Every entry must be repeated exactly in the answer.

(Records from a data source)
/---
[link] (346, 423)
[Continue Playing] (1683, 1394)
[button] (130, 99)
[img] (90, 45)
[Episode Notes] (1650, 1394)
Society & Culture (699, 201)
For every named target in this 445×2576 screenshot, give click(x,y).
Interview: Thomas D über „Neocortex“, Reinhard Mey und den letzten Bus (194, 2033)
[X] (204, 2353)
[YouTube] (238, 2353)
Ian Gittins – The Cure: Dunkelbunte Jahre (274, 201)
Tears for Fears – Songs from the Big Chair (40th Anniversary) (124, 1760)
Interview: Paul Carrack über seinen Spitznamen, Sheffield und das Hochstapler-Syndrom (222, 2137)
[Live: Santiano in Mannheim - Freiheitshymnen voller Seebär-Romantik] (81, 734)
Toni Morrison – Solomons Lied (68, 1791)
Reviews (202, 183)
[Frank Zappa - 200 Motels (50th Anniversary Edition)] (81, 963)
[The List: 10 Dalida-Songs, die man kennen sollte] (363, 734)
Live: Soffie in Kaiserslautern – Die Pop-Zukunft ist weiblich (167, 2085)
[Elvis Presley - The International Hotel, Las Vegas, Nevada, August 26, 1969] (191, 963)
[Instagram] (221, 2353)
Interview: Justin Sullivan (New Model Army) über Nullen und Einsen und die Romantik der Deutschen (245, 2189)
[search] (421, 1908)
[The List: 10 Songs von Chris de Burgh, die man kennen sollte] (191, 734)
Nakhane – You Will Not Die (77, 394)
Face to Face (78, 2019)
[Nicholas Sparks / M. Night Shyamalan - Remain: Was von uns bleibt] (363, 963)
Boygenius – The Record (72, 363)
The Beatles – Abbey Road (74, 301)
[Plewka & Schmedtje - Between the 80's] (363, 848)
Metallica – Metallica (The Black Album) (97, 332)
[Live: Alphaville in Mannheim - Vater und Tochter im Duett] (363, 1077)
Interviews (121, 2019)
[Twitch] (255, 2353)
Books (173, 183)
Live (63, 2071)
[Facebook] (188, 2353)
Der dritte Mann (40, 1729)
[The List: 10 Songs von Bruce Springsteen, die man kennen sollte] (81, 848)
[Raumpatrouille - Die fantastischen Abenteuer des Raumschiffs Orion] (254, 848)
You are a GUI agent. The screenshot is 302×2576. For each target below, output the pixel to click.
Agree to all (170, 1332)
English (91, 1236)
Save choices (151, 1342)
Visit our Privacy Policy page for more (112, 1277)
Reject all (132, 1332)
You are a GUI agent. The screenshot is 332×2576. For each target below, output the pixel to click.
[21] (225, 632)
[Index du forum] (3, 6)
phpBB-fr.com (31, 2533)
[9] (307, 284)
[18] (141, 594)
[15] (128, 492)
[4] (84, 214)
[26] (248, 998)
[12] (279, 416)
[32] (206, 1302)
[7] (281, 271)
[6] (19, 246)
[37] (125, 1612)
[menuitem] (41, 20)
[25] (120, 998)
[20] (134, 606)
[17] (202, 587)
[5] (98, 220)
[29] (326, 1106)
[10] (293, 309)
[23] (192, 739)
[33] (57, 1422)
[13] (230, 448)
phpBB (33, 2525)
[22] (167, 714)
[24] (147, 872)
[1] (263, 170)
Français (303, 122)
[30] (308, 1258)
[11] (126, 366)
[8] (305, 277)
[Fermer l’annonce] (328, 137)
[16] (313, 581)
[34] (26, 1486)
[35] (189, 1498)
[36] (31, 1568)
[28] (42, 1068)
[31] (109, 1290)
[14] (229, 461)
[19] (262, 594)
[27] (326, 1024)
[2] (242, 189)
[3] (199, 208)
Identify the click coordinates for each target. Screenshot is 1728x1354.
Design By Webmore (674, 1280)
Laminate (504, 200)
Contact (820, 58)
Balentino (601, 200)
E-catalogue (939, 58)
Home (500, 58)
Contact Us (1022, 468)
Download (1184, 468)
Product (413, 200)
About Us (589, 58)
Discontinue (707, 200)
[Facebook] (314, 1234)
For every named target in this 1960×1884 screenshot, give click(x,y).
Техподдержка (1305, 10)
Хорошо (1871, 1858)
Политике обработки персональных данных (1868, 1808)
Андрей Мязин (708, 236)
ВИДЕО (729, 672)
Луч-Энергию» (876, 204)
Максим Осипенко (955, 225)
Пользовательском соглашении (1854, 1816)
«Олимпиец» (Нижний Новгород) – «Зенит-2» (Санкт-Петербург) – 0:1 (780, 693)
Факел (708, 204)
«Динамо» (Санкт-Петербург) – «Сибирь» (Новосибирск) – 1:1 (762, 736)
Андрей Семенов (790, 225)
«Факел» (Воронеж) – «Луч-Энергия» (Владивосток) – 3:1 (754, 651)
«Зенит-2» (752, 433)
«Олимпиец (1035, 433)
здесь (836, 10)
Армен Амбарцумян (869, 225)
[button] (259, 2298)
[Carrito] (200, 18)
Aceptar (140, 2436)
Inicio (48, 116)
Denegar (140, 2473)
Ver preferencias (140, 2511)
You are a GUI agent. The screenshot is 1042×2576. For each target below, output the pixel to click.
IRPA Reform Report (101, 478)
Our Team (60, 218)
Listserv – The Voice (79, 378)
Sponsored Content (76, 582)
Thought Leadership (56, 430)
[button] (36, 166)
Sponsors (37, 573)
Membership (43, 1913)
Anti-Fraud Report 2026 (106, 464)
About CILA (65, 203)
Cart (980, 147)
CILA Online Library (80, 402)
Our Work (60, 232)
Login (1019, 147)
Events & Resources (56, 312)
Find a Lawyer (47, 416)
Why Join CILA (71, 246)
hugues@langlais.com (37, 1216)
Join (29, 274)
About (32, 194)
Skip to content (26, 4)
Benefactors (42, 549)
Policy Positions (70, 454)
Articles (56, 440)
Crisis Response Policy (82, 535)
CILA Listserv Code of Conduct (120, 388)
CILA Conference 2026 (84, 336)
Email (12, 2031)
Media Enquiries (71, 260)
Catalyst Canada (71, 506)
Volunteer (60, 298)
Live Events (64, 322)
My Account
\---
** YOUR SOLUTION **
[link] (346, 423)
[Continue Playing] (1683, 1394)
[button] (130, 99)
[img] (90, 45)
[Episode Notes] (1650, 1394)
Society & Culture (699, 201)
For every named target in this 445×2576 screenshot, give click(x,y).
Interview: Thomas D über „Neocortex“, Reinhard Mey und den letzten Bus (194, 2033)
[X] (204, 2353)
[YouTube] (238, 2353)
Ian Gittins – The Cure: Dunkelbunte Jahre (274, 201)
Tears for Fears – Songs from the Big Chair (40th Anniversary) (124, 1760)
Interview: Paul Carrack über seinen Spitznamen, Sheffield und das Hochstapler-Syndrom (222, 2137)
[Live: Santiano in Mannheim - Freiheitshymnen voller Seebär-Romantik] (81, 734)
Toni Morrison – Solomons Lied (68, 1791)
Reviews (202, 183)
[Frank Zappa - 200 Motels (50th Anniversary Edition)] (81, 963)
[The List: 10 Dalida-Songs, die man kennen sollte] (363, 734)
Live: Soffie in Kaiserslautern – Die Pop-Zukunft ist weiblich (167, 2085)
[Elvis Presley - The International Hotel, Las Vegas, Nevada, August 26, 1969] (191, 963)
[Instagram] (221, 2353)
Interview: Justin Sullivan (New Model Army) über Nullen und Einsen und die Romantik der Deutschen (245, 2189)
[search] (421, 1908)
[The List: 10 Songs von Chris de Burgh, die man kennen sollte] (191, 734)
Nakhane – You Will Not Die (77, 394)
Face to Face (78, 2019)
[Nicholas Sparks / M. Night Shyamalan - Remain: Was von uns bleibt] (363, 963)
Boygenius – The Record (72, 363)
The Beatles – Abbey Road (74, 301)
[Plewka & Schmedtje - Between the 80's] (363, 848)
Metallica – Metallica (The Black Album) (97, 332)
[Live: Alphaville in Mannheim - Vater und Tochter im Duett] (363, 1077)
Interviews (121, 2019)
[Twitch] (255, 2353)
Books (173, 183)
Live (63, 2071)
[Facebook] (188, 2353)
Der dritte Mann (40, 1729)
[The List: 10 Songs von Bruce Springsteen, die man kennen sollte] (81, 848)
[Raumpatrouille - Die fantastischen Abenteuer des Raumschiffs Orion] (254, 848)
You are a GUI agent. The screenshot is 302×2576. For each target below, output the pixel to click.
Agree to all (170, 1332)
English (91, 1236)
Save choices (151, 1342)
Visit our Privacy Policy page for more (112, 1277)
Reject all (132, 1332)
You are a GUI agent. The screenshot is 332×2576. For each target below, output the pixel to click.
[21] (225, 632)
[Index du forum] (3, 6)
phpBB-fr.com (31, 2533)
[9] (307, 284)
[18] (141, 594)
[15] (128, 492)
[4] (84, 214)
[26] (248, 998)
[12] (279, 416)
[32] (206, 1302)
[7] (281, 271)
[6] (19, 246)
[37] (125, 1612)
[menuitem] (41, 20)
[25] (120, 998)
[20] (134, 606)
[17] (202, 587)
[5] (98, 220)
[29] (326, 1106)
[10] (293, 309)
[23] (192, 739)
[33] (57, 1422)
[13] (230, 448)
phpBB (33, 2525)
[22] (167, 714)
[24] (147, 872)
[1] (263, 170)
Français (303, 122)
[30] (308, 1258)
[11] (126, 366)
[8] (305, 277)
[Fermer l’annonce] (328, 137)
[16] (313, 581)
[34] (26, 1486)
[35] (189, 1498)
[36] (31, 1568)
[28] (42, 1068)
[31] (109, 1290)
[14] (229, 461)
[19] (262, 594)
[27] (326, 1024)
[2] (242, 189)
[3] (199, 208)
Identify the click coordinates for each target. Screenshot is 1728x1354.
Design By Webmore (674, 1280)
Laminate (504, 200)
Contact (820, 58)
Balentino (601, 200)
E-catalogue (939, 58)
Home (500, 58)
Contact Us (1022, 468)
Download (1184, 468)
Product (413, 200)
About Us (589, 58)
Discontinue (707, 200)
[Facebook] (314, 1234)
For every named target in this 1960×1884 screenshot, give click(x,y).
Техподдержка (1305, 10)
Хорошо (1871, 1858)
Политике обработки персональных данных (1868, 1808)
Андрей Мязин (708, 236)
ВИДЕО (729, 672)
Луч-Энергию» (876, 204)
Максим Осипенко (955, 225)
Пользовательском соглашении (1854, 1816)
«Олимпиец» (Нижний Новгород) – «Зенит-2» (Санкт-Петербург) – 0:1 (780, 693)
Факел (708, 204)
«Динамо» (Санкт-Петербург) – «Сибирь» (Новосибирск) – 1:1 (762, 736)
Андрей Семенов (790, 225)
«Факел» (Воронеж) – «Луч-Энергия» (Владивосток) – 3:1 (754, 651)
«Зенит-2» (752, 433)
«Олимпиец (1035, 433)
здесь (836, 10)
Армен Амбарцумян (869, 225)
[button] (259, 2298)
[Carrito] (200, 18)
Aceptar (140, 2436)
Inicio (48, 116)
Denegar (140, 2473)
Ver preferencias (140, 2511)
You are a GUI agent. The screenshot is 1042×2576. For each target below, output the pixel to click.
IRPA Reform Report (101, 478)
Our Team (60, 218)
Listserv – The Voice (79, 378)
Sponsored Content (76, 582)
Thought Leadership (56, 430)
[button] (36, 166)
Sponsors (37, 573)
Membership (43, 1913)
Anti-Fraud Report 2026 (106, 464)
About CILA (65, 203)
Cart (980, 147)
CILA Online Library (80, 402)
Our Work (60, 232)
Login (1019, 147)
Events & Resources (56, 312)
Find a Lawyer (47, 416)
Why Join CILA (71, 246)
hugues@langlais.com (37, 1216)
Join (29, 274)
About (32, 194)
Skip to content (26, 4)
Benefactors (42, 549)
Policy Positions (70, 454)
Articles (56, 440)
Crisis Response Policy (82, 535)
CILA Listserv Code of Conduct (120, 388)
CILA Conference 2026 (84, 336)
Email (12, 2031)
Media Enquiries (71, 260)
Catalyst Canada (71, 506)
Volunteer (60, 298)
Live Events (64, 322)
My Account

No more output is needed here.